Heat Biologics is looking to buy an 80% stake in immuno-oncology firm Pelican Therapeutics, which is developing a preclinical pipeline of agonists targeting the T-cell co-stimulator TNFRSF25. Under terms of the proposed deal, Heat will pay Pelican shareholders up to $500,000 in cash, and issue shares in its own common stock amounting to a 4.99% stake in Heat's shareholding. The transaction is still subject to customary closing conditions and is dependent upon the holders of 80% of Pelican stock agreeing to sell.  

Pelican’s lead TNFRSF25 agonist PTX-25 is a humanized monoclonal antibody designed to activate memory CD8+ cytotoxic T cells. PTX-15, the firm’s second candidate, is a human TL1A-Ig fusion protein designed to trigger regulatory T-cell proliferation. In May last year, Austin, TX-based Pelican won a $15.2 million New Company Product Development award from the Cancer Prevention and Research Institute of Texas (CPRIT) to support development of PTX-25 through a first-in-human clinical trial. At the time the firm said it anticipated making an IND filing in 2017. 

Heat founder and CEO Jeff Wolf, said, “Pelican’s two product candidates are transformative assets for us as there are compelling data indicating that targeting TNFRSF25 may have significant advantages over competing co-stimulatory receptors currently under development. This is important because many of the leading global pharmaceutical companies are focused on T-cell co-stimulators to enhance the effectiveness of their existing immuno-oncology therapies.”

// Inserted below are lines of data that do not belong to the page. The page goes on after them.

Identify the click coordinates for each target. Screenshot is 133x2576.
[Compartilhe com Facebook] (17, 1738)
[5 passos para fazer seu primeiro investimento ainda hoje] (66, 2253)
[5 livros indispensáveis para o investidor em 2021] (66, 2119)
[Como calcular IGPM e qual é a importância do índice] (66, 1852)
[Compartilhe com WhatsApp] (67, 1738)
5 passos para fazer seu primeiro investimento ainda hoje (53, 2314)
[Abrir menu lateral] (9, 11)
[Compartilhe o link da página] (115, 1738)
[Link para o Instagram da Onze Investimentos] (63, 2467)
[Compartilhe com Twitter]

Heat suggests that PTX-25 combined with immunotherapies including its own ImPACT (Immune Pan-Antigen Cytotoxic Therapy) and ComPACT (Combination Pan-Antigen Cytotoxic Therapy) technologies could boost anticancer responses. “Pelican’s PTX-25 has the potential to dramatically improve the durability of antigen-specific immune responses due to its preferential specificity for stimulating the production of memory CD8+ T cells,” suggested Jeff Hutchins, Ph.D., Heat’s CSO and svp of preclinical development.  “We look forward to advancing these new product candidates with synergistic combinations, including Heat’s existing T-cell-activating platform technologies, ImPACT, and ComPACT, vastly expanding our reach within oncology and possibly beyond.”  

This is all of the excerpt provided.